Babylone était le centre de ce tout. Après ce qui était arrivé, il était impossible de vivre au-delà des murs. Babylone était le tout, et l’extérieur était le rien. La cité se trouvait au milieu d’un océan froid, glacial et mortel. Aucun bateau, aucun navire (à part pour la pêche et les rondes de sécurité extérieurs autour des murs), rien d’autre à part l’océan froid et dangereux. On avait depuis longtemps cessé de parler d’une vie au-delà des océans... La cité scintillait au milieu de la mer. Un paradis perdu en quelque sorte. La population s’y élevait à un milliard. Il avait été très complexe de recenser la population mais cela avait été fait, en plusieurs années évidemment. Les différentes ethnies y vivaient en harmonie. Une paix constante qui n’avait pas été ébranlée depuis bien longtemps. Tous se comprenait, tous se supportait. Et cela grâce au Nectar. La seule problématique avait été des années durant le soucis de nourrir tout le monde. Mais tout avait été arrangé depuis bien longtemps également. Cela grâce au Nectar. Les guerres, le milliard d'habitants de les connaissaient plus. Grâce au Nectar. Le Nectar était partout, en chacun d’eux, du plus jeune habitant au plus ancien. La politique actuelle n’avait jamais été aussi prospère : depuis le quartier des affaires et la pyramide du QG de la police babylonienne - la B.P.D. faisant office de police nationale -, à deux pas de la Wall Street, en bordure de la ville. Chaque lois découlait d’une seule et unique règle : consommer le Nectar. Maintenir la paix sociale...à l’aide de ces injections. Oh demeurait les rebelles, les hérétiques refusant toute prises de Nectar.
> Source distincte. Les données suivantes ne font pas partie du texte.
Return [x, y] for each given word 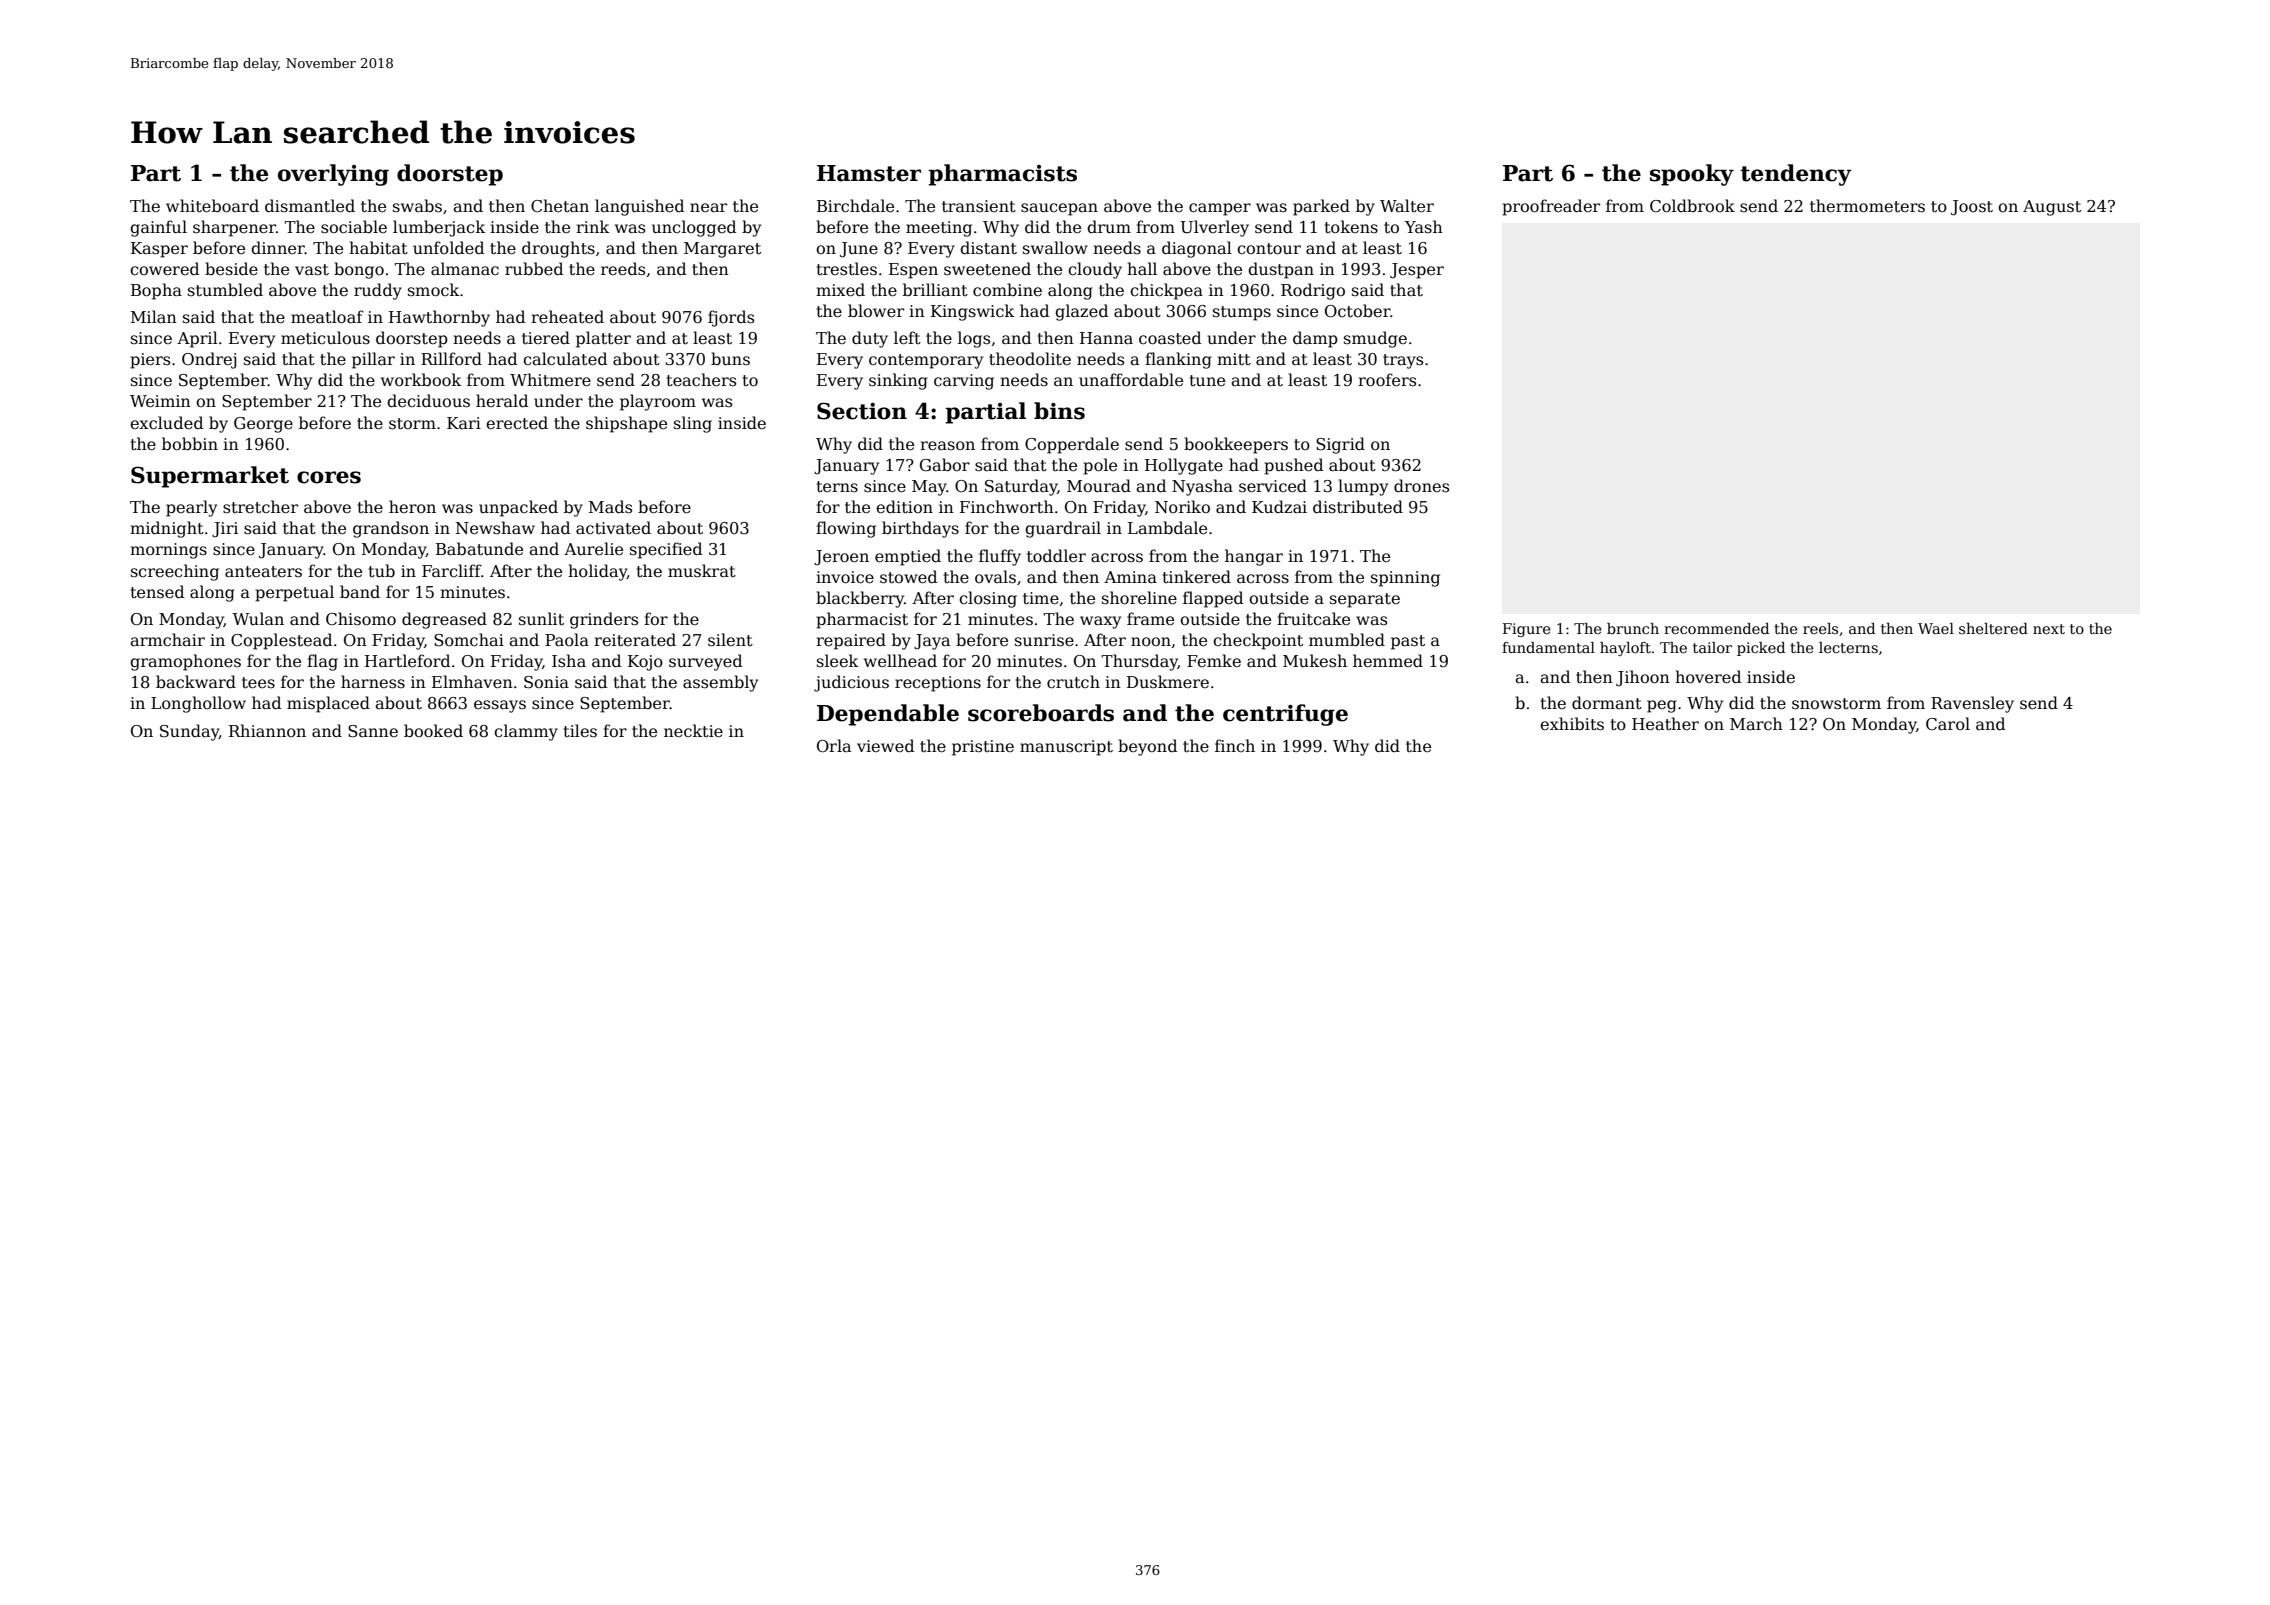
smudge [1375, 339]
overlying [333, 175]
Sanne [373, 731]
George [263, 425]
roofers [1387, 380]
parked [1321, 207]
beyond [1147, 747]
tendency [1795, 175]
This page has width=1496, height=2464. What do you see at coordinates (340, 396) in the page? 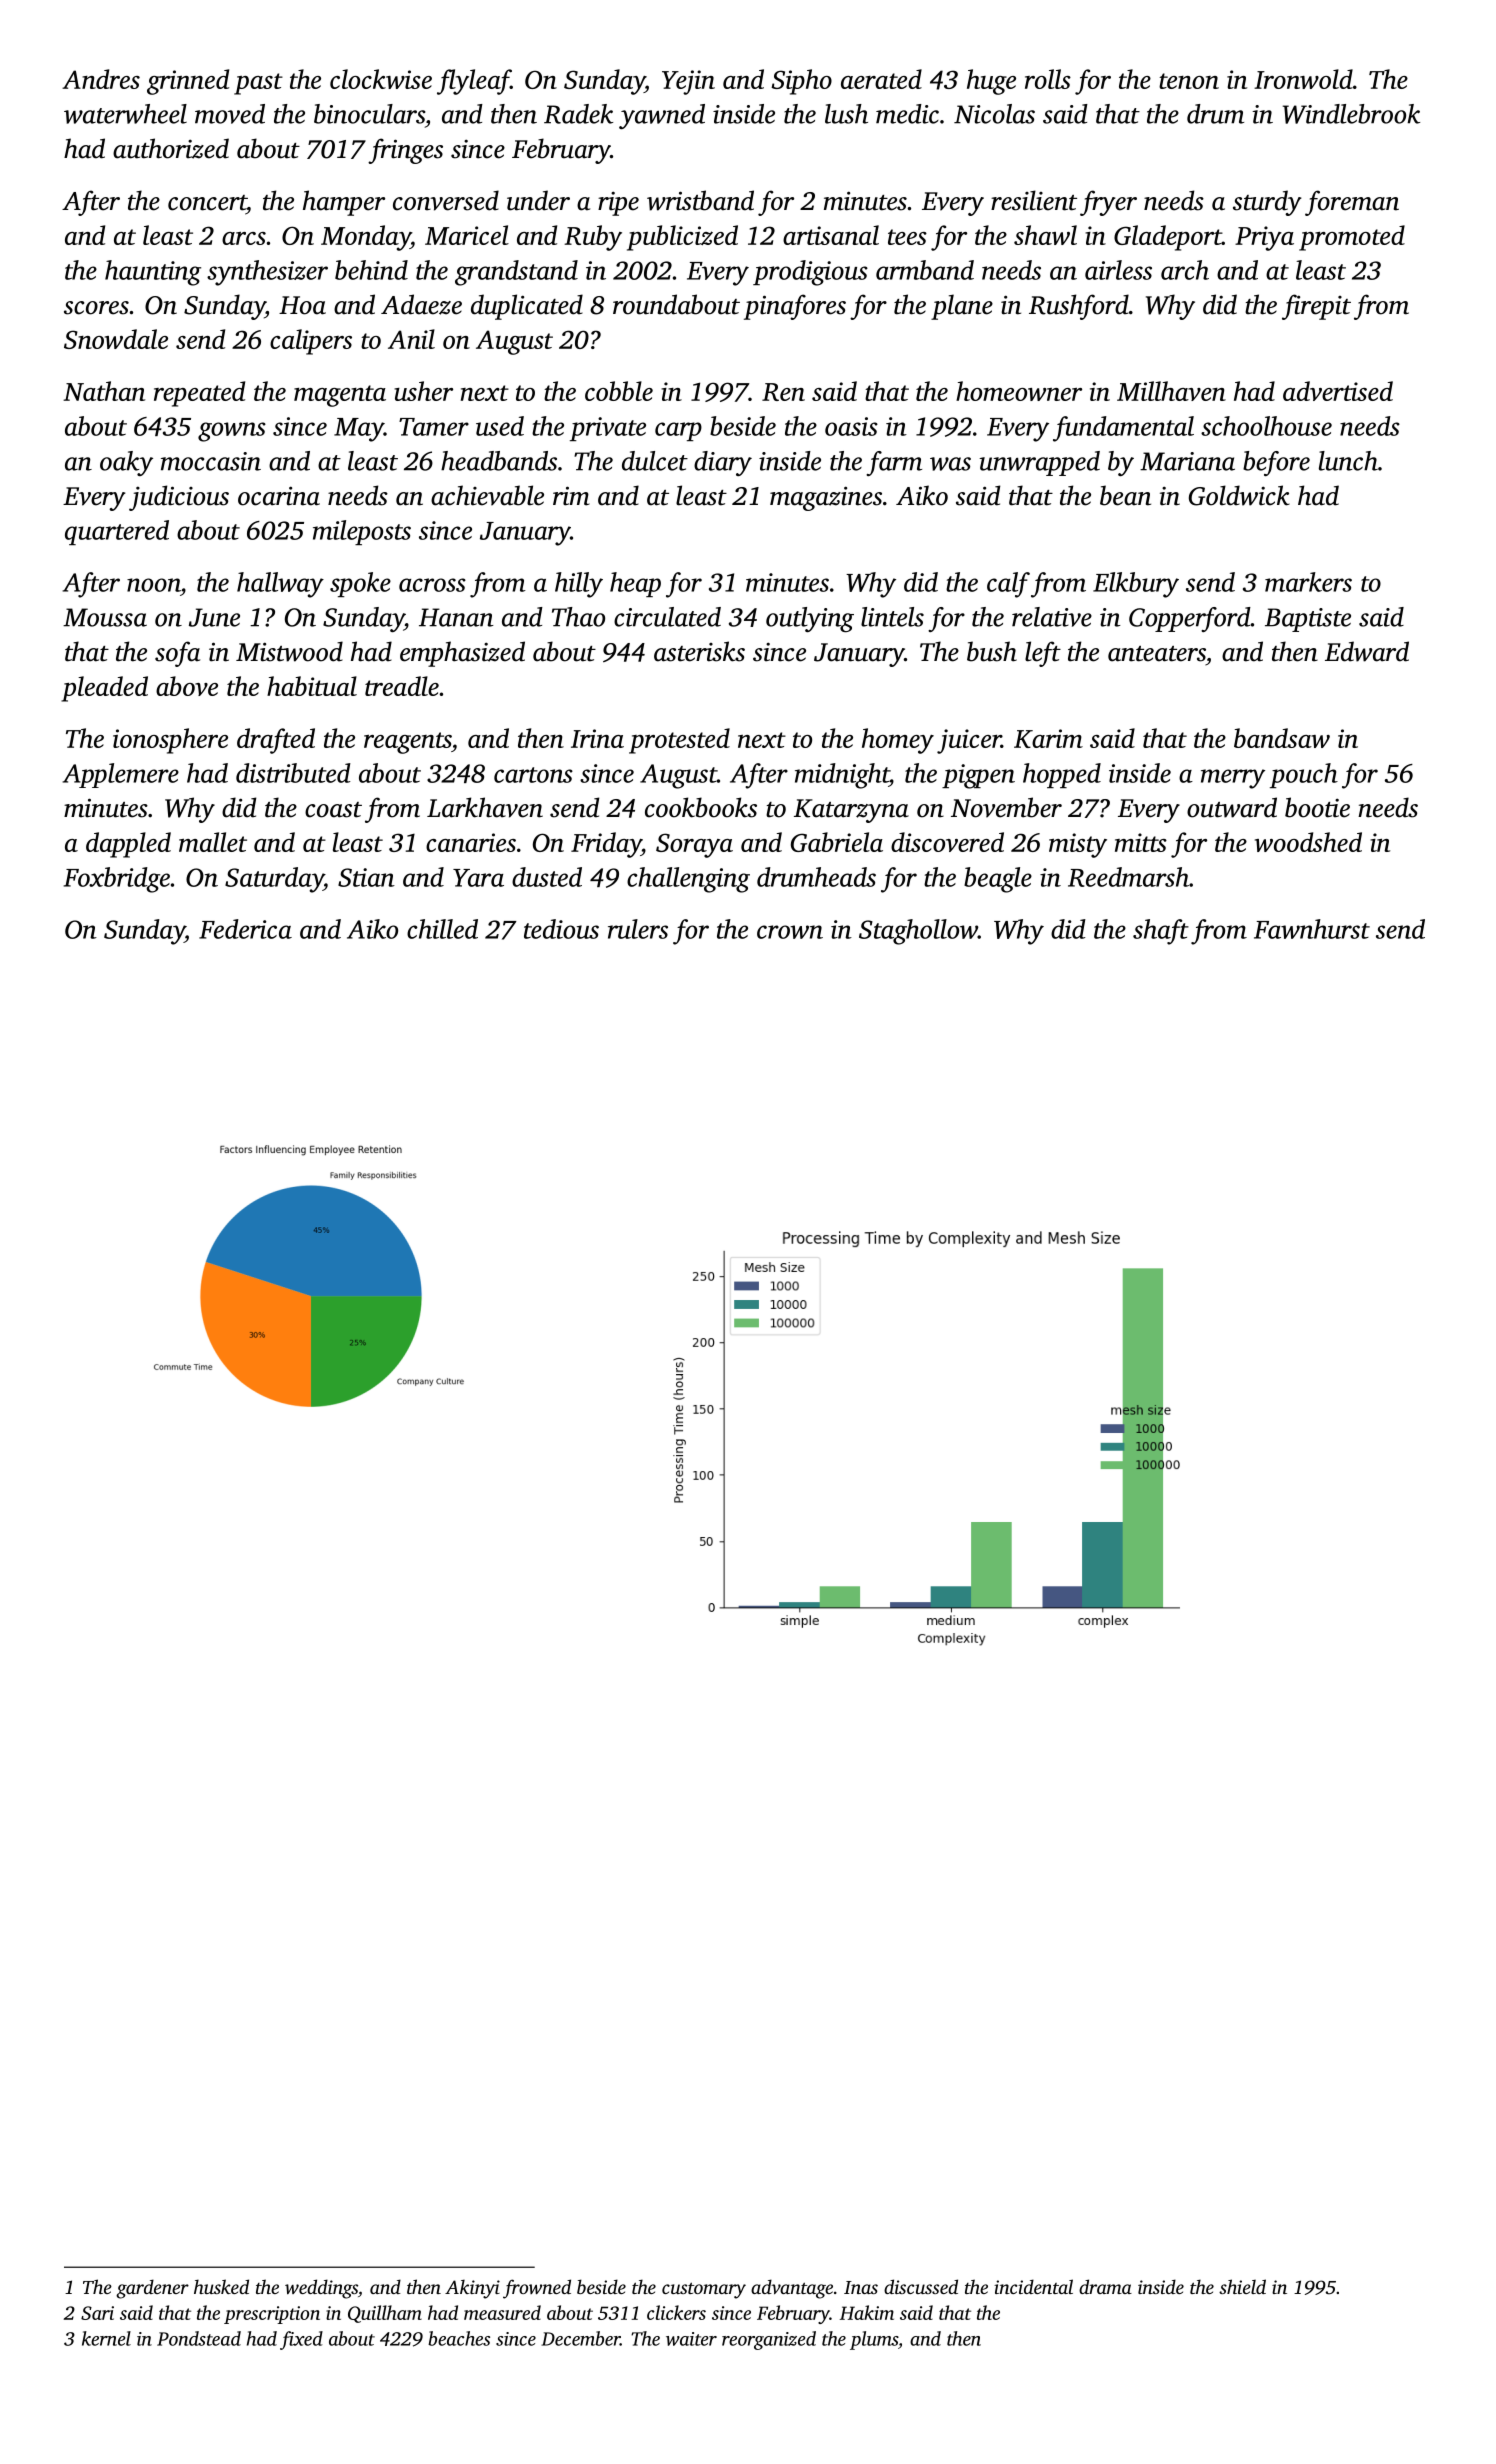
I see `magenta` at bounding box center [340, 396].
Victimes d’hallucinations et de folie, ils demeuraient enfermés dans les souterrains de la belle Babylone, dans le domaine pénitentiaire. Prix à payer pour le seule crime de ces temps modernes...

Cette nouvelle année, comme toutes les précédentes était une réussite. Les hologrammes plus vrais que nature - merci Ambre 3001 - permettaient réellement au milliard de profiter de la fête de manière immersive. Un réalisme augmenté grâce à la dose de Nectar suffisante dans le sang.

En revanche, demeurait une chose que personne ne semblait savoir. Personne ici présent en tout cas.

Car si ce soir-là marquait le passage de la grande Babylone à la nouvelle année, cette dernière allait aussi marquer sa chute, sa déchéance. A l’aube de cette nouvelle année 2079, année de décadence de la grande Babylone.

Décadence : Acheminement vers la chute, la ruine.